Consider a binary classification problem. The goal is to define things in terms of log-odds as discussed before. $$\hat y_\theta = \sigma(W^T X + \beta)$$

We want to construct a $\sigma$ such that thats the case $$\ln\left(\frac{P}{1-P}\right) = W^T X + \beta \tag{binary class.}$$ $$\frac{P}{1-P} = \exp{W^T X + \beta \tag{binary class.}}$$

$$P = \exp{W^T X + \beta} (1-P)$$$$P = \exp{W^T X + \beta} -P\exp{W^T X + \beta} $$$$P+P\exp{W^T X + \beta} = \exp{W^T X + \beta} $$$$P(1+\exp{W^T X + \beta}) = \exp{W^T X + \beta} $$$$P = \frac{\exp{W^T X + \beta}}{1+\exp{W^T X + \beta}} $$$$\boxed{P = \frac{1}{1+\exp{-(W^T X + \beta)}}} \tag{factor and divide }$$

This is our $\sigma(z) = \frac{1}{1+\exp{-z}}$ and more famously known as the sigmoid function! We can generalize this to multiple classes too!

Generalization

If we want to generalize to multi class problems we can derive the famous softmax function consider this generalization of log-odd...

Let us define a reference class. It is the class we arbitrarily choose to set as the "standard" against. A concrete example: let us classify Red, Green, or Blue ($K=3$).The probabilities must sum to 1. If I tell you $P(\text{Red}) = 0.2$ and $P(\text{Green}) = 0.5$, you automatically know that $P(\text{Blue}) = 0.3$. You don't need a separate equation to predict Blue! If we try to learn distinct weights ($W_{red}, W_{green}, W_{blue}$) for all three, the model is over-parameterized. To fix this, we pick one class—let's pick Blue—to be the "Reference Class" and force its score to be zero.

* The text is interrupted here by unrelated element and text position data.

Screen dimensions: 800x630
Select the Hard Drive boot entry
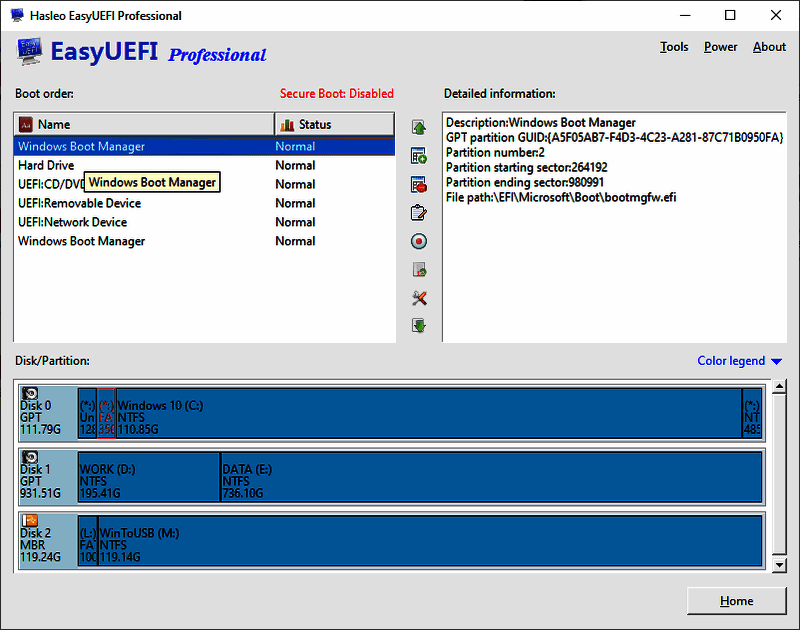tap(46, 165)
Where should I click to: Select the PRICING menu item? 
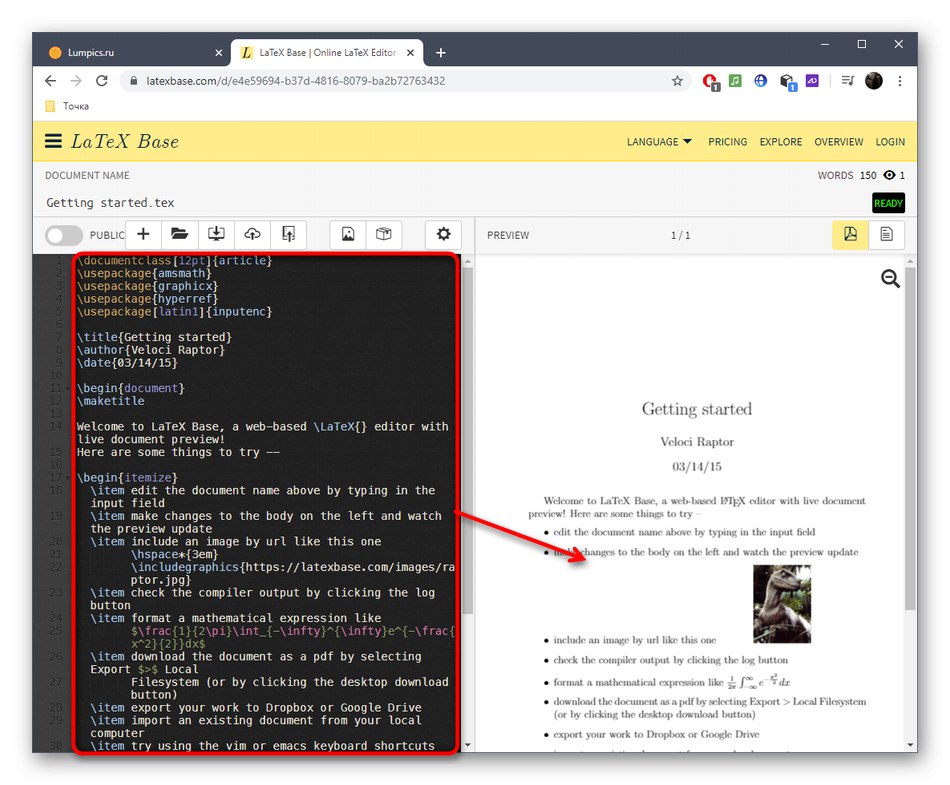727,142
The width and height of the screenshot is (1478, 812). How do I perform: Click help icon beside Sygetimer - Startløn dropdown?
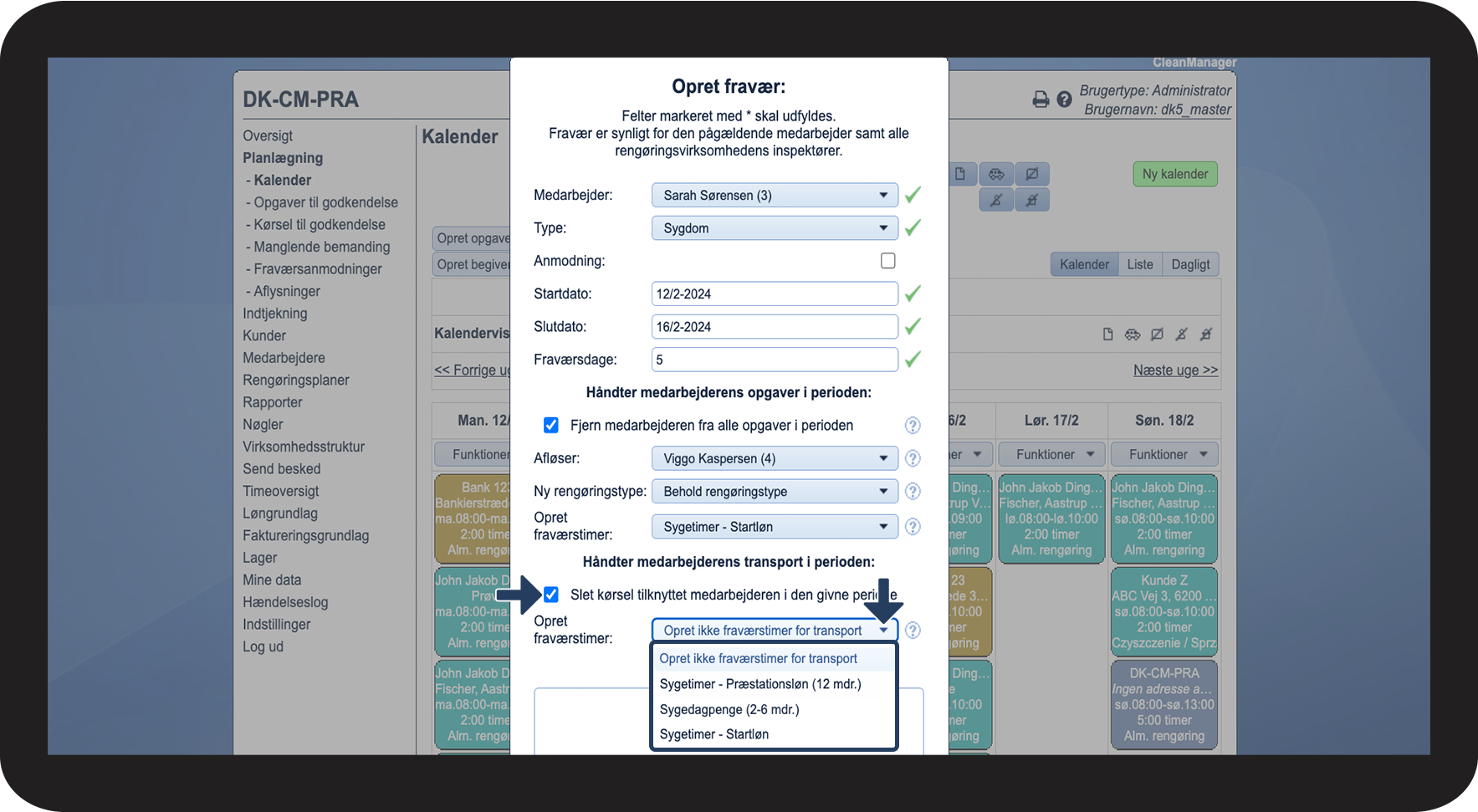913,527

Alright so instead of one equation, we now have $K-1$ equations. We model the log-ratio of probability of class $i$ vs the reference class $K$:$$\ln \left( \frac{P(y=i)}{P(y=K)} \right) = z_i$$ We repeate the process solve for this $$\frac{P(y=i)}{P(y=K)} = e^{z_i} \implies P(y=i) = P(y=K) \cdot e^{z_i}$$ Okay but to solve a system we know that the sum of probabilities for all classes must equal 1: $$\sum_{j=1}^{K} P(y=j) = 1$$ Now we drop in our solution from before $$\sum_{j=1}^{K} \left[ P(y=K) \cdot e^{z_j} \right] = 1$$ And then we realise there is no dependence! we can factor $$P(y=K)\sum_{j=1}^{K} \left[ e^{z_j} \right] = 1$$ $$P(y=K) = \frac{1}{\sum_{j=1}^{K} \left[ e^{z_j} \right] }$$ We see that this needs to be solved for a particular class: $$\boxed{P(y=i) = \frac{1}{\sum_{j=1}^{K} e^{z_j}} \cdot e^{z_i}}\tag{softmax!}$$

Physics Connection:

For the physics inclined student, the Softmax function is pretty much identical to the Boltzmann Distribution (or Gibbs Distribution) from statistical mechanics. More specifically, in physics, nature prefers low energy states. The lower the energy $E_i$, the higher the probability. In machine learning, we prefer high scores (logits). The higher the logit $z_i$, the higher the probability. Thus, we can think of the logits as negative energies:$$z_i \propto -E_i$$ This is the foundation of Energy-Based Models (EBMs) (popularized by Yann LeCun!), where instead of training a classifier to output "probabilities," you train a model to output an "energy scalar" for a given input configuration, and you try to push the energy of the "correct" answer down and pull the energy of incorrect answers up.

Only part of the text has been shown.